> [STUDY TEXT]:
[Start of Attachment]

The Layered Experiences of Grief
Grief...such a complicated concept. It is dealing with the loss of something or someone, but it does not speak to the pain and how it shows up and out when it comes. It comes in waves, in thoughts, in routines, in feelings, and in the different areas of our lives that we don’t expect.
Lately, there has been a lot of loss, including one of a famous LEGEND (in his own right), Kobe Bean Bryant, his daughter Gianna Bryant (13) and 7 others who have families that are missing them right now. It was like the air was popped out of a balloon, like someone that I knew personally. It brought up so many things:
Feelings of watching Kobe play as a kid (when I wasn’t that into basketball yet) and being amazed by his skill.
I was touched by how he showed up for his daughters but on this particular day, he was planning to go coach at his camp, where his daughter and two other players who were in the helicopter, ultimately lost their lives.
The relationship that I have with my father and how the hashtag #GirlDad makes me think of him (as he has all girls as well). I was as emotional that day as I was when we watched Armageddon together (which I refuse to watch now because I am a bucket of tears).
As a basketball fan, we lost who is one of the greatest players of our time, but the idea of a family losing some of the most important people to them: a husband, a father, a sister, a daughter, and there were others in that helicopter, who are mourning and ranging within one or more of the stages of grief. There are several stages of grief:
Shock & Denial
Pain & Guilt
Anger & Bargaining
Depression, Reflection & Loneliness
The Upward Turn
Reconstruction & Working Through
Acceptance & Hope
I have many thoughts about how this not only goes for folx who have been passed on, been violently stripped from us, or could be living but the relationship is not present and even this list is not exhaustive.
If we were to think about the relationship that Kobe’s oldest daughter had with him, vs. the youngest, it is a different type of grief but grief nonetheless. It’s a loss that is painful and unimaginable for two young ladies at this time in their lives.

[End of Attachment]

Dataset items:

[Start of Attachment]

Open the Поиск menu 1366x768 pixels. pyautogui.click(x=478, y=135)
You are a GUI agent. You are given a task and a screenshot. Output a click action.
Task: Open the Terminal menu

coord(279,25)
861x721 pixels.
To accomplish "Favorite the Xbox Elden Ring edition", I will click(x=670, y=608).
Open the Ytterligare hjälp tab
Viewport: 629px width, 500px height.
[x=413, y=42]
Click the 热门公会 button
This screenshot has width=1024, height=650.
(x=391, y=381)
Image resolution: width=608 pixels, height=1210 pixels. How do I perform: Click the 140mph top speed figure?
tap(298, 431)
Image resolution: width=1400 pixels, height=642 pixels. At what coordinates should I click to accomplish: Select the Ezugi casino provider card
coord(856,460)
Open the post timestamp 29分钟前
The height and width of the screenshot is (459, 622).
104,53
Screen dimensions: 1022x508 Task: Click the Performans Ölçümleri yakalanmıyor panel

[End of Attachment]

> [PROBLEM DESCRIPTION]: Using the grief text, mark each statement yes or no and quote the words that decide it. 1. Gianna Bryant was 13 years old. 2. The writer was already a keen basketball fan when first watching Kobe play as a kid. 3. On the day of the crash, Kobe was planning to coach at his camp.

> [RESPONSE AREA]:
1. Yes: "Gianna Bryant (13)"
2. No: "when I wasn’t that into basketball yet"
3. Yes: "he was planning to go coach at his camp"